**Text under study:**
■ ■ ■ ■

On-board graphics card resolution

Hi,
I am using an ancient HP LH4 Netserver as home mediaserver and am having trouble with the on board graphics setup.

I know the chips can give me 1024x768x256 colours which is primitive I know but all I need. The display works fine using GRADD driver in OS/2 (if anybody out there has heard of that OS) but if I try and set this resolution using YaST I only get 4 bit colour and the best I can get with 8 bit (256) colour is 800x600.

This suggests to me that the driver is probably correct but there may be a more general purpose driver that would work.

Not even sure how to begin here and help would be much appreciated.

I did try adding another graphics card but ran into interrupt/slot problems so will only go back to this if all else fails.

Budgie2

With GRUB as your bootloader, you can add the parameter vga=773 to get a console or a boot screen in 1024768256. It won’t solve your problem, but it will be a quick way to see whether you can achieve the resolution with a framebuffer driver.

If that works, then you may be in with a sniff of a chance by running sax2 from the console, when booted up to runlevel 3. There are command line options which allow you to select vesa modes.

■ ■ ■ ■

Stored records
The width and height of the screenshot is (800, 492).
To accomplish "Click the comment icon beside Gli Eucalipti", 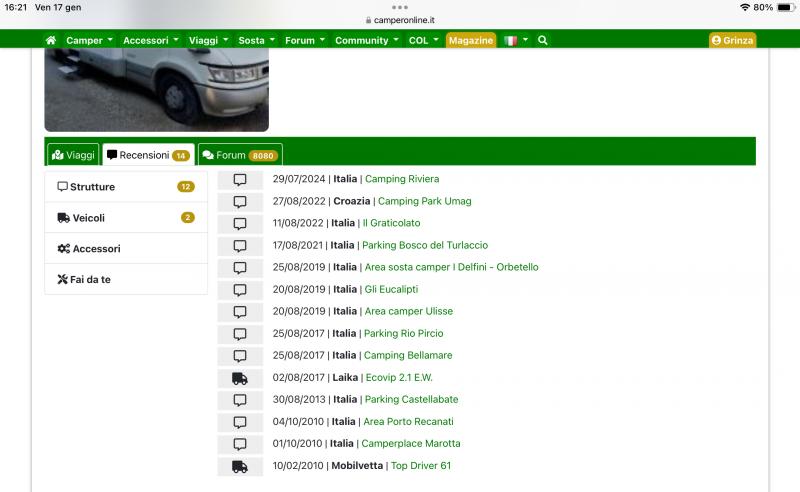I will tap(240, 290).
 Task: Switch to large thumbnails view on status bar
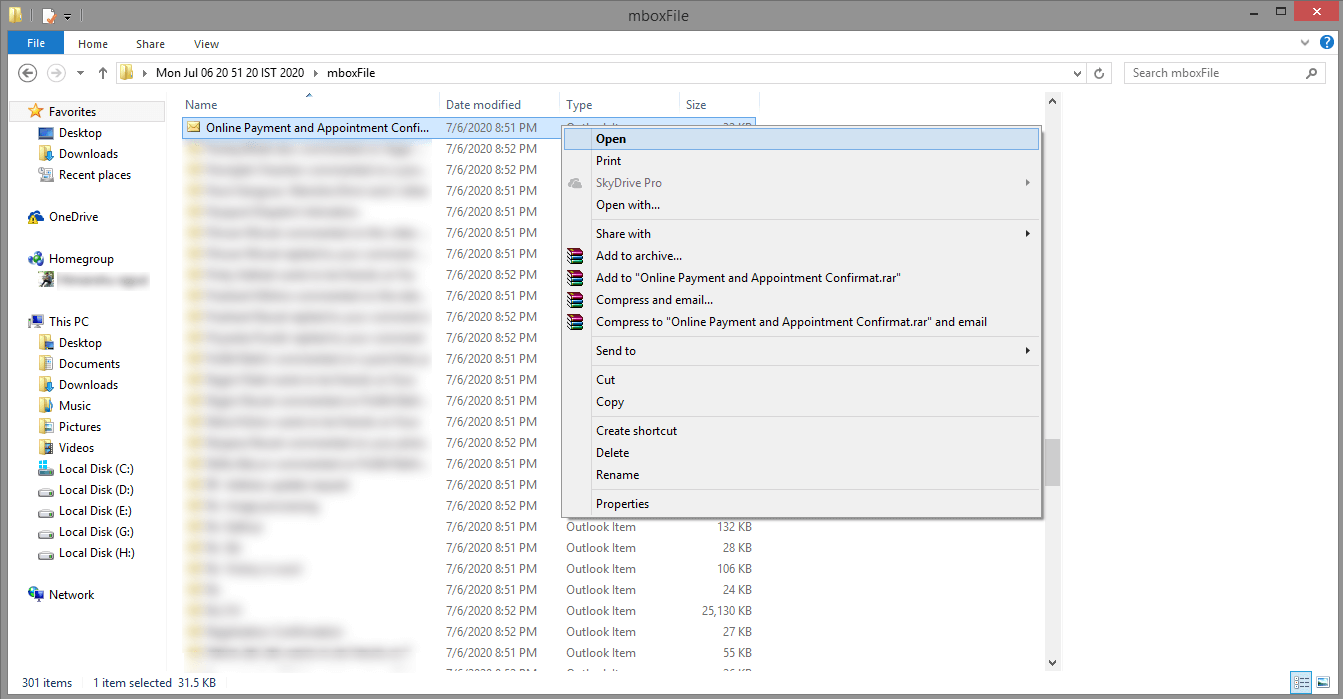pyautogui.click(x=1325, y=682)
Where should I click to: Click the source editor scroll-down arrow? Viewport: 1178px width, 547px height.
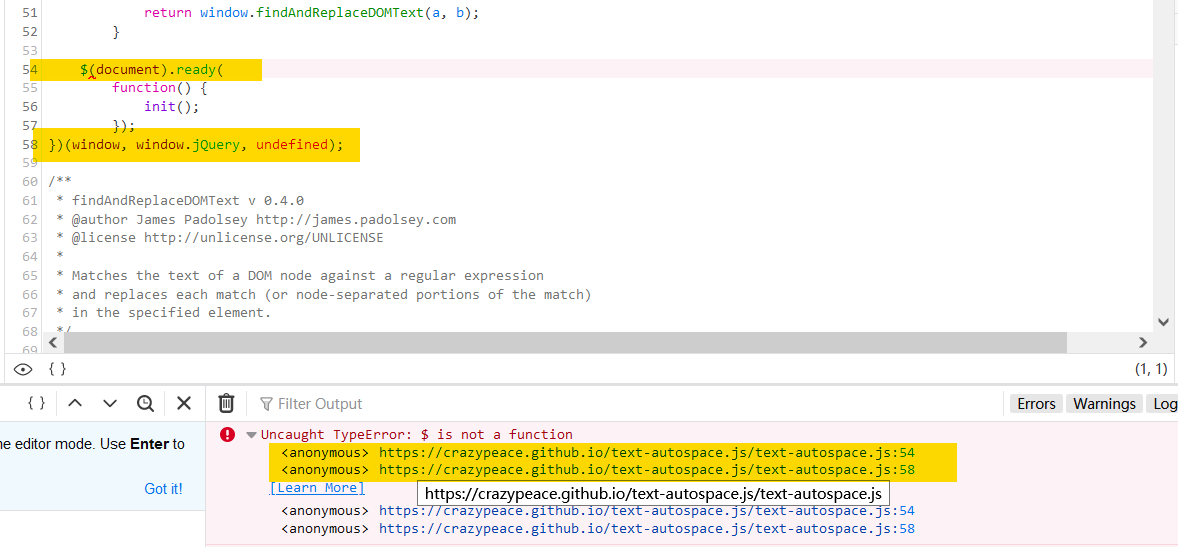[1163, 322]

■ ■ ■ ■

**Exercise directions:** Change "general purpose" to "generic" in the forum post about the graphics resolution, giving its text starting at "This suggests to" and ending at "be much appreciated.".

**Answer space:**
This suggests to me that the driver is probably correct but there may be a more generic driver that would work.

Not even sure how to begin here and help would be much appreciated.